Converting from Git to Mercurial

Git and Mercurial have remarkably similar concepts for structuring commit data. Essentially, both have commit objects a) with a link to a tree or manifest of all files as they exist in that commit b) links to parent commits. Not only is conversion between Git and Mercurial repositories possible, but numerous tools exist for doing it!

While there are several tools that can perform conversions, each has its intended use cases and gotchas.

In many cases hg convert for performing an unidirectional conversion of Git to Mercurial just works and is arguably the tool best suited for the job (on the grounds that Mercurial itself knows the best way for data to be imported into it). That being said, we’ve run into a few scenarios where hg convert on its own isn’t sufficient:

Removing merges from history

We sometimes want to remove merge commits from Git history as part of converting to Mercurial. hg convert doesn’t handle this case well.

In theory, you can provide hg convert a splice map that instructs the conversion to remove parents from a merge. And, hg convert happily parses this and starts converting away. But it will eventually explode in a few places where it assumes all parents of a source commit exist in the converted history. This could likely be fixed upstream.

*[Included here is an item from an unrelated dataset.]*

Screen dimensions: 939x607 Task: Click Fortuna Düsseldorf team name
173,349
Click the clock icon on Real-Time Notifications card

Copy/rename detection performance

Mercurial stores explicit copy and rename metadata in file history. Git does not. So when converting from Git to Mercurial, hg convert asks Git to resolve copy and rename metadata, which it then stores in Mercurial. This more or less just works.

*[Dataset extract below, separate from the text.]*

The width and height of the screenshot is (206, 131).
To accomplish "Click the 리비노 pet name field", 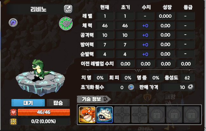I will point(38,9).
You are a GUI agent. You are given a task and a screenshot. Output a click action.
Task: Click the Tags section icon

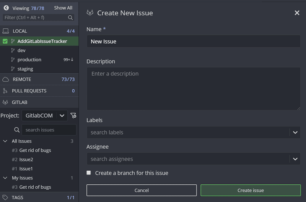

A problem with resolving copy and rename metadata is it is very computationally expensive. When Git’s --find-copies-harder flag is used, Git examines every file in the commit/tree to find a copy source. For repositories with say 100,000 files, you can imagine how slow this can be.

Sometimes we want to remove files as part of conversion. If doing the removal inside hg convert, hg convert will have Git perform the copy and rename detection before those discarded files are removed. This means that Git does a lot of throwaway work for files that aren’t relevant. When removing tens of thousands of files, the overhead can be staggering.

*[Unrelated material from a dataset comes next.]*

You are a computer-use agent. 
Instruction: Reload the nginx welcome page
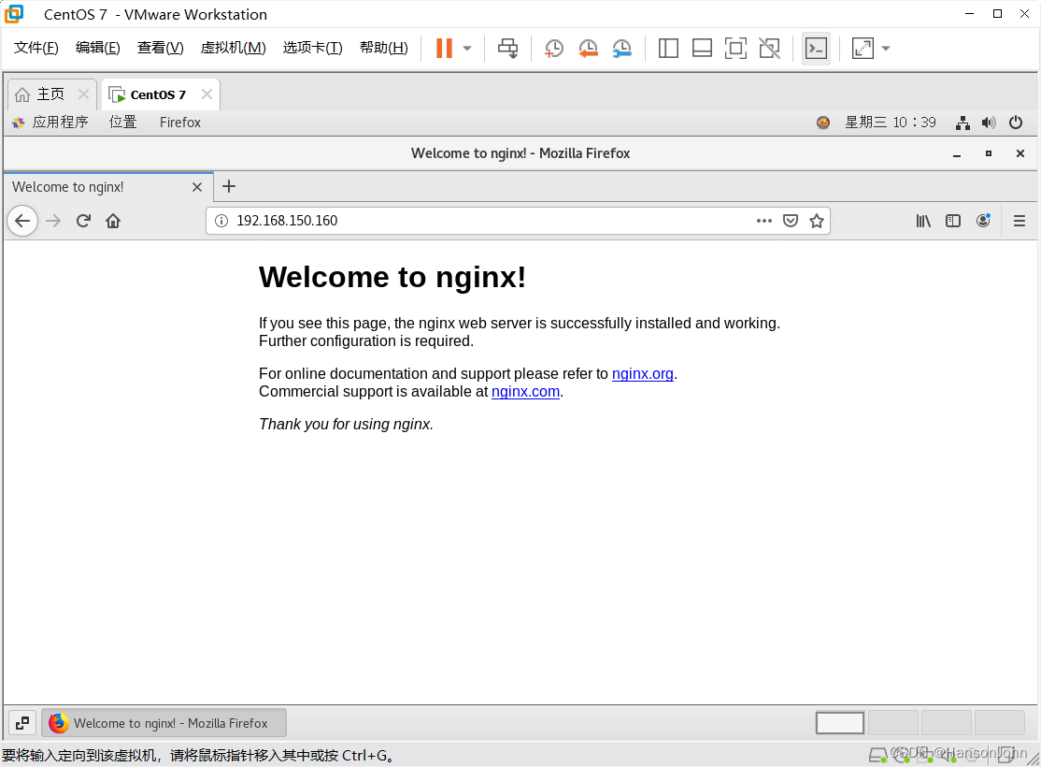83,221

Copy/rename metadata and deleted files
As stated above, Mercurial stores explicit copy and rename metadata in file history. When files are being deleted by hg convert, there appears to be some problems where hg convert gets confused if the copy or rename source resides in a deleted file. This is almost certainly a correctable bug in hg convert.
Behavior for empty changesets

When removing files from history (including ignoring Git submodules), it is possible for the converted Git commit to be empty (no file changes).

hg convert has (possibly buggy) behavior where it automatically discards empty changesets, but only if a --filemap is being used. This means that empty Git commits are preserved unless --filemap is used. (A workaround is to specify --filemap /dev/null.)

When these scenarios are in play, we’ve found that it is better to perform the Git to Mercurial conversion in 2 phases:

  1. Perform a Git->Git rewrite
  2. Convert the rewritten Git history to Mercurial

In cases where lots of files are being removed from Git history, this approach is highly recommended because of the performance overhead of processing the unwanted files during hg convert.